Les séismes du 6 février 2023, centrés à Kahramanmaraş, ont provoqué une catastrophe majeure touchant 11 provinces turques. Dans les districts de Pazarcık et d'Elbistan à Kahramanmaraş, deux séismes de magnitude 7,7 et 7,6 ont dévasté la ville. Au total, 53 537 personnes ont perdu la vie dans ces séismes et 107 213 ont été blessées. Les corps de 140 personnes portées disparues après le séisme n'ont toujours pas été retrouvés. Trois ans plus tard, les traces du séisme ne sont toujours pas effacées et de nombreuses régions tentent encore de se reconstruire.

LA CAUSE PREMIÈRE DU SÉISME : LA « NÉGLIGENCE »

La négligence et les erreurs figurent parmi les principales causes de cette catastrophe. Il est apparu que la plupart des bâtiments effondrés n'avaient pas été construits conformément aux réglementations et que les contrôles nécessaires n'avaient pas été effectués lors des travaux. De nombreuses fraudes à la construction, allant du vol de matériaux à l'ajout d'étages illégaux, ont aggravé la destructivité du séisme. Les erreurs des autorités et des entrepreneurs ont multiplié l'impact du séisme.

DES AIDES TARDIVES ET DES VIES PERDUES

Immédiatement après le séisme, les citoyens restés sous les décombres ont attendu l'arrivée des secours. De nombreuses personnes ont péri à cause du froid, les équipes de secours n'ayant pas pu atteindre la zone à temps. L'intervention tardive des forces armées turques (TSK) dans les opérations de secours a suscité des débats. Quant aux chaînes de télévision présentes dans la région, elles n'ont pas relayé les appels à l'aide des citoyens sous les décombres.

L'EXODE DES SINISTRÉS

En raison des séismes, un total de 2 millions de personnes ont été contraintes de quitter leur domicile. Alors que des destructions massives ont été observées dans des provinces telles que Kahramanmaraş, Adana, Adıyaman, Diyarbakır, Elazığ, Gaziantep, Hatay, Kilis, Malatya, Osmaniye et Şanlıurfa, les habitants de ces provinces ont dû migrer vers d'autres régions.

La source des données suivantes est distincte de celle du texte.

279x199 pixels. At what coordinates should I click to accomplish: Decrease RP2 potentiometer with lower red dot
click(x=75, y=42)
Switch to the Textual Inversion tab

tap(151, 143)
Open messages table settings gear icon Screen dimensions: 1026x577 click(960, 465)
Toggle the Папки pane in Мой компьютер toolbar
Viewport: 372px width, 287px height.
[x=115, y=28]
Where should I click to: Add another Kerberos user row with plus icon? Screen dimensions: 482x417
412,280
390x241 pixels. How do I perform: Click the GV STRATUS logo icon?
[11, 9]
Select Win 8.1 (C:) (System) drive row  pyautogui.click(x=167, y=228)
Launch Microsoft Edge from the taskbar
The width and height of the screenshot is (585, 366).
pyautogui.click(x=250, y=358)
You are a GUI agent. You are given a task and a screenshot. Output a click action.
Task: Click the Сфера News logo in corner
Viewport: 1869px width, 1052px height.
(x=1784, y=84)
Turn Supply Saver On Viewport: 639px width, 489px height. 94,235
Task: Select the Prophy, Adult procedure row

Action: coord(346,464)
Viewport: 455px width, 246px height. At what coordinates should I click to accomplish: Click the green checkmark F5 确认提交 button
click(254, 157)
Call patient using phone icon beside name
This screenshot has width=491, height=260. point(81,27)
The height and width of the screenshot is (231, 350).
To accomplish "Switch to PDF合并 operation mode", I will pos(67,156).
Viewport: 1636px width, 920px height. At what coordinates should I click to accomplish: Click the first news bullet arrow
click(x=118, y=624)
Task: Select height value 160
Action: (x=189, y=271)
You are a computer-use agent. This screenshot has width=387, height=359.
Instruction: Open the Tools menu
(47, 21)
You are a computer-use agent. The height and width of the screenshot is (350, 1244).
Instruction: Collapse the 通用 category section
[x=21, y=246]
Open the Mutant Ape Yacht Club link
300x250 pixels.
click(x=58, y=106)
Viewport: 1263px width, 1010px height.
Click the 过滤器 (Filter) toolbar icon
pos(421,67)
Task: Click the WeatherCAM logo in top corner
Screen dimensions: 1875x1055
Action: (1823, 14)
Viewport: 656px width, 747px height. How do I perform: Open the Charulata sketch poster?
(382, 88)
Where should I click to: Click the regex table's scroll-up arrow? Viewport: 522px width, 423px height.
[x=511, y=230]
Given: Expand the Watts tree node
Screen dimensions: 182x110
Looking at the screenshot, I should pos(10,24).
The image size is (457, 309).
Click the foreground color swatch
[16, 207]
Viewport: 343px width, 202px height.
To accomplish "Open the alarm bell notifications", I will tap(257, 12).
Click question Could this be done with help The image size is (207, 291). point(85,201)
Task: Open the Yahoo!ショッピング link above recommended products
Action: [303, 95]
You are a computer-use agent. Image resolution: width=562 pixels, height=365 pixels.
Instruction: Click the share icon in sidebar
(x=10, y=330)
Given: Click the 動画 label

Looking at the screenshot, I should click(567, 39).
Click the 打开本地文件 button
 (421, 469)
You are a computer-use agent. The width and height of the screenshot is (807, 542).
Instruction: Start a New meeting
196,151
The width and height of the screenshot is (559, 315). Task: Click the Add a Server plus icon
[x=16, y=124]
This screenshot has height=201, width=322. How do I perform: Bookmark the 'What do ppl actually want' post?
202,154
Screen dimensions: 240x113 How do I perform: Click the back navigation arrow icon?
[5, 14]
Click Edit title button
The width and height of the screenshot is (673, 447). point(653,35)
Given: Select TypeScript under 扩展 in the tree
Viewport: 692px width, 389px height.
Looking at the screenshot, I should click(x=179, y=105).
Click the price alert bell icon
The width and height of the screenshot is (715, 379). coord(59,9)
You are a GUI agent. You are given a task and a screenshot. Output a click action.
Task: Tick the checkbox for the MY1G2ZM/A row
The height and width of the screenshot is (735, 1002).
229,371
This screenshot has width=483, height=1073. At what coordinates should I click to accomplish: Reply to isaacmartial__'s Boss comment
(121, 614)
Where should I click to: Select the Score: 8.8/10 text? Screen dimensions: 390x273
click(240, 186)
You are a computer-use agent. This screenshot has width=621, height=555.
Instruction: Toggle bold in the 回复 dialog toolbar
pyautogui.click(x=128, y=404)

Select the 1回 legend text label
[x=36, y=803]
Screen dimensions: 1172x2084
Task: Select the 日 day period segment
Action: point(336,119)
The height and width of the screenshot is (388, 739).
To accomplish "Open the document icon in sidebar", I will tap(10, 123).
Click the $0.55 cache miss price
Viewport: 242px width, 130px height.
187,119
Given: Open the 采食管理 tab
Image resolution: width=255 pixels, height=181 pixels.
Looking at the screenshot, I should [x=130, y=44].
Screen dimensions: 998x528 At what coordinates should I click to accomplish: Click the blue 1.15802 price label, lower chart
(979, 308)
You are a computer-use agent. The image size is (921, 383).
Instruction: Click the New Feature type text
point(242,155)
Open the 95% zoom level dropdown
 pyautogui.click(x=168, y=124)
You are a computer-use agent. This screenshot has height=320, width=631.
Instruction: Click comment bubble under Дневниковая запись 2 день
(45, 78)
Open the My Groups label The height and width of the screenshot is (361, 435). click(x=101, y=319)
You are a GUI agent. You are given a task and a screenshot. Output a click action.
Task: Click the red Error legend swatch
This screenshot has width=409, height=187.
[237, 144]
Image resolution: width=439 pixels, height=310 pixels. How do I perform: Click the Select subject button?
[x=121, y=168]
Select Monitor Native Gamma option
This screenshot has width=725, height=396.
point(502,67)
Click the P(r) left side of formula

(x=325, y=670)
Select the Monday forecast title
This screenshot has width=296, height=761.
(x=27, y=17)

LA LUTTE POUR LA SURVIE DANS LES VILLES DE CONTENEURS

Trois ans après, les sinistrés luttent toujours pour survivre dans des villes de conteneurs. 518 bâtiments ont été détruits, mais le problème du logement n'est toujours pas résolu. Le président Recep Tayyip Erdoğan avait annoncé fin 2023 la construction de 650 000 nouveaux logements. Cependant, trois ans plus tard, les blessures du séisme ne sont toujours pas refermées. Les sinistrés sont toujours sans abri et luttent contre le froid.

LA LENTEUR DES PROJETS DE CONSTRUCTION

Le ministère de l'Environnement et de l'Urbanisation a déclaré que les travaux dans la zone sismique devaient être accélérés. Le ministère a indiqué qu'il poursuivait ses efforts pour construire 455 357 logements en 2025. Bien que 254 000 unités indépendantes aient été achevées en 2023, la majorité des sinistrés reste confrontée à un besoin urgent de logement.

LES CITOYENS DONT LES MAISONS ONT ÉTÉ EXPROPRIÉES

Les problèmes de logement dans la région ont engendré une autre forme de préjudice. Avec un amendement apporté en 2023, la voie a été ouverte à la déclaration de zones résidentielles en tant que « zones de réserve ». À Hatay, dans les districts d'Antakya et de Defne, une zone de 270 hectares a été désignée comme zone de réserve. Avec ce changement, de nombreux citoyens ont été dépossédés de leurs maisons et de leurs terres. Cette situation a provoqué une vive colère parmi les habitants de la région.

2 380 ENQUÊTES OUVERTES CONTRE DES RESPONSABLES

Selon les données du ministère de la Justice, des enquêtes pénales ont été ouvertes contre 2 380 personnes en lien avec les séismes du 6 février. Dans le cadre de ces enquêtes, 208 personnes sont actuellement en détention. Après le séisme, 116 696 poursuites ont été engagées contre l'État, et la grande majorité d'entre elles ne sont toujours pas résolues.